Coronavirus is 2 to 3 times more contagious than the flu
A person with the flu infects an average of about 1.28 other people. But without mitigation efforts such as stay-at-home orders, a person with novel coronavirus infects an average of 2 to 3 other people.
Researchers say the U.S. could have prevented 84% of its deaths
If the U.S. had locked down two weeks earlier than it did in late March and early April, 82% of its cases and 84% of its deaths could’ve been avoided, according to Columbia University researchers.
And if states took social distancing measures just one week earlier, more than half the number of deaths and infections would’ve been prevented, the researchers said.
Without a coordinated national effort, states issued stay-at-home orders on a rolling basis over two weeks. California locked down on March 20 while Florida, after pressure from lawmakers, locked down almost two weeks later. A few states, like Arkansas, never enforced a statewide stay-at-home order.
The U.S. still predicts up to 240,000 deaths in the first wave
Dr. Deborah Birx of the White House’s coronavirus task force told Fox’s Chris Wallace on Sunday that she stands by the original model, which predicted anywhere from 100,000 to 240,000 deaths. At the beginning of May, Trump said he predicted 80,000 to 90,000 deaths, which the U.S. has already exceeded.
A second peak may follow the first wave with an even higher death toll, the World Health Organization warned Monday.
Countries must be prepared that the virus could “jump up at any time,” and another peak could likely occur during flu season, said Dr. Mike Ryan, executive director of WHO’s Health Emergencies Programme.
The U.S. needs to test 900,000 people every day to reopen, a study says
There were 378,908 new COVID-19 tests reported on Sunday, according to the Atlantic’s COVID-19 Tracking Project. That’s a significant uptick since March 24, when states conducted 68,454 tests. But it’s still not enough to safely reopen, according to the Harvard Global Health Institute.

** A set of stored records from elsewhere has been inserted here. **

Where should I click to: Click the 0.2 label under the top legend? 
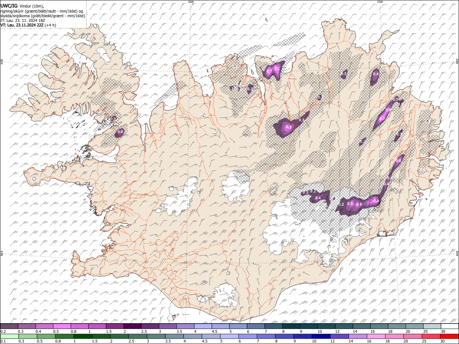click(x=3, y=331)
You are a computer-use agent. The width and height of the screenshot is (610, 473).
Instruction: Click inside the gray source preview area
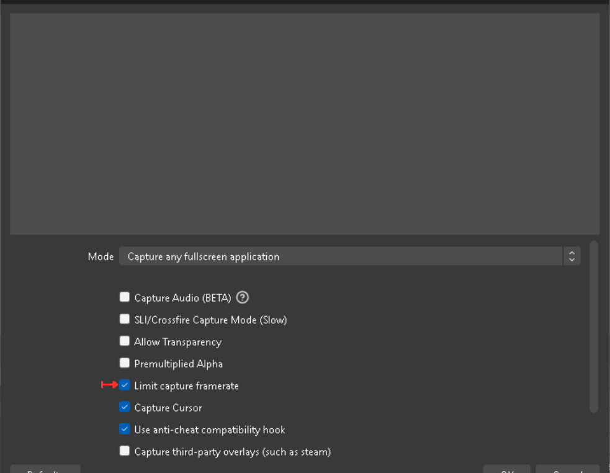point(305,124)
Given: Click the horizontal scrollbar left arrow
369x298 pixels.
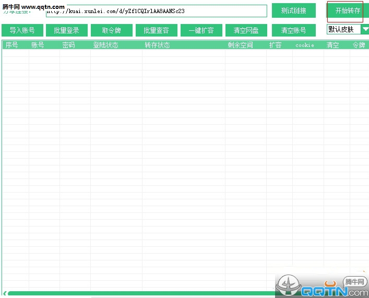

In early May the institute said the U.S. should test at least 900,000 people every day by May 15.
Though testing access has improved considerably since the start of the pandemic, faulty tests issued by the CDC are thought to have contributed to the slow U.S. response to the virus. Still, the responsibility to ramp up testing falls to the states, per the Trump administration’s latest testing report.
The U.S. economy had its worst quarter since the 2008 recession
America’s first-quarter GDP, the most expansive measure of the U.S. economy, fell at a 4.8% annualized rate, the U.S. Bureau of Economic Analysis reported in May.
It was the first contraction of the U.S. economy since the first quarter of 2014, and the worst drop since the fourth quarter of 2008, the height of the financial crisis.
43 states reported record unemployment in May
Unemployment nationwide has risen to 14.7% as 36.5 million Americans have filed for jobless benefits since mid-March.
Nevada’s unemployment rate is the worst in the country at 28.2%, significantly higher than its rate of 6.9% in March. Michigan and Hawaii had the next highest unemployment rates at 22.7% and 22.3%, respectively.
Things may get even worse. U.S. Secretary of the Treasury Steve Mnuchin told Fox News’ Chris Wallace that the US could get close to jobless rates not seen since the Great Depression, when unemployment peaked at 25%.
Grocery prices have risen as much as 16%
Overall, the price of groceries grew 2.6% in April. That was the biggest increase from one month to the next since 1974, according to the Bureau of Labor Statistics.
Egg prices shot up 16.1% in April. Cookies cost 5.1% more in April, too. Chicken is 5.8% more expensive, and orange prices rose 5.6%.
It’s because of disruptions in the food supply chain. Restaurants shut down, more Americans started cooking at home and more people started buying groceries, though food producers couldn’t speed up their deliveries at the same rate.